Milestone | Teen Ink

Milestone

September 30, 2015
By Anonymous

I woke up feeling uneasy, as if I wasn’t my own self. I felt miserable, agitated, exhausted, some feeling that I’ve never felt before. I’m suffering through depression. I didn’t want to go to school, do classwork, nor associate with friends and family. I always enclosed myself in my room, building up my feelings without ranting them to anyone. It came to the point where it has gotten serious.

In early April 2015, I was diagnosed with severe depression. I knew I wasn’t myself six months before that. I just let it pass by without worrying about it. My doctor decided that it would help if I was seen by a psychologist to get some form of help. As a few weeks went by, seeing the psychologist didn’t improve my mood. I was then put on a trial for antidepressants and having to continue to see the psychologist regularly.

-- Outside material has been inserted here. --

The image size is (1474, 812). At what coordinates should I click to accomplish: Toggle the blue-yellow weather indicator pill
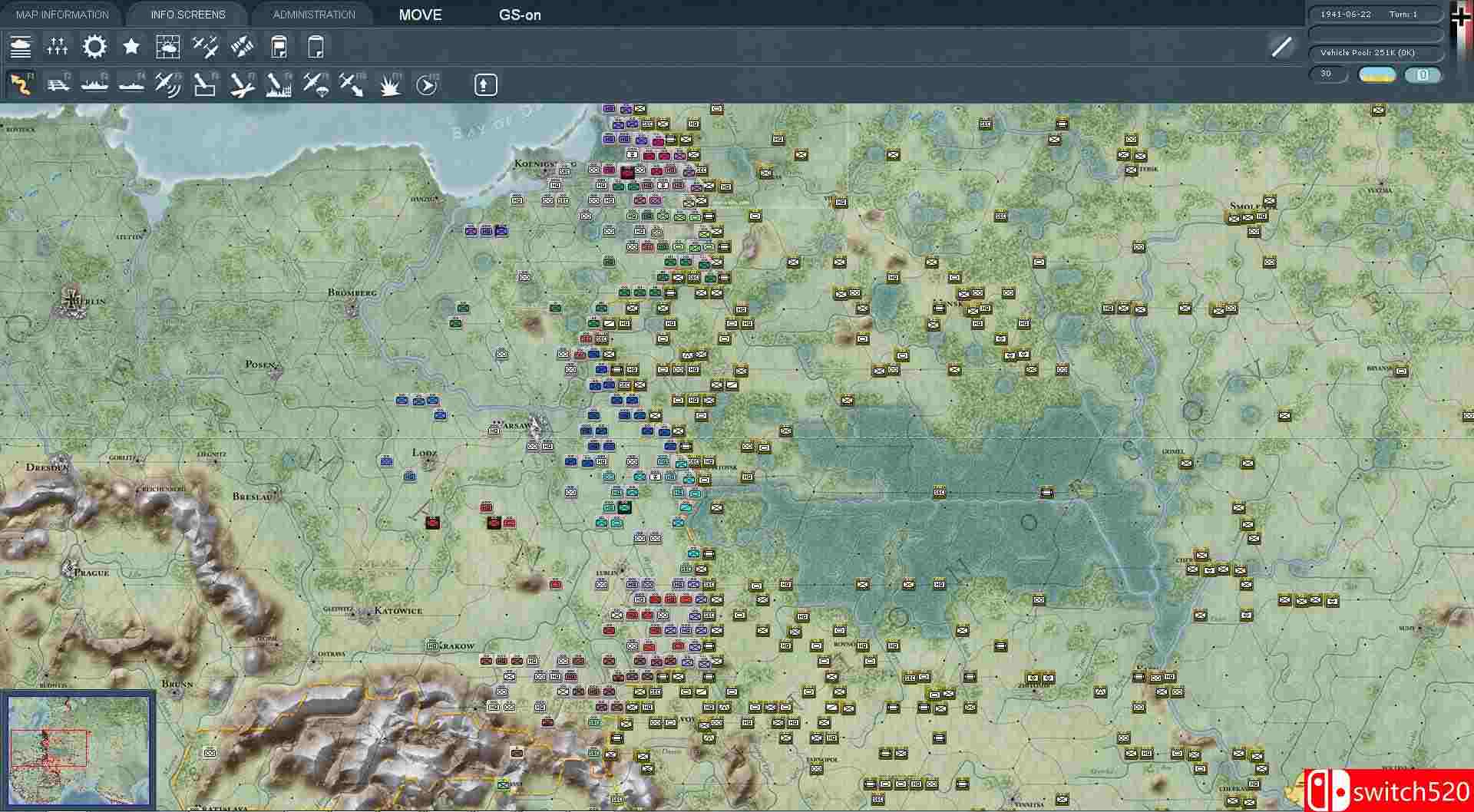[x=1377, y=74]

During late July, it seemed that I was improving slowly but I still had to see a psychologist. That’s when I met up with a new psychologist, Cody. He has helped me so much in only four visits which made me feel a lot better. Before going to my last appointment, I made Cody  a painting as a way to say “thank you.” As I handed it to him, he looked overjoyed. He was proud that he has helped me get back into one of my hobbies I used to enjoy and love. After my last appointment, he made me promise to him that I would try to go on my own and try to take his suggestions to improve my depression.

Sadly, his suggestions didn’t help at all. Till this day, it’s still severe and I’m slowly becoming suicidal. It’s getting to the point that I don’t know what to do anymore. I feel trapped, as if I’m unable to escape this torture. I’m always thinking negative about everything and I still hold in my feelings and thoughts. My medication isn’t helping me in the long run, it’s mostly a “placebo effect.” My hobbies that I used to enjoy: drawing, painting, listening to music. They’ve become useless to me. Those used to be a way to get away from everything that stressed me out or put me in a dreary mood. Now they’re just pointless to me.

I can admit that I’ve pretended to be happy for so long and everyone would still believe that. Of course, many would find this sappy in a way, but it’s just something that needs to be said. I’m trying my hardest to overcome this difficult path in my life, it just takes time and patience. 


The author's comments:

[3/14/16] My family was supportive at the time. Now it seems like they've given up on me, helping me overcome this depression. I've relapsed. I'm developing anger issues. My depression is getting worse by the day. I just hope some day my parents will see this is something they should worry about. Not something to brush off their shoulders. I also hope family therapy can help with them understanding.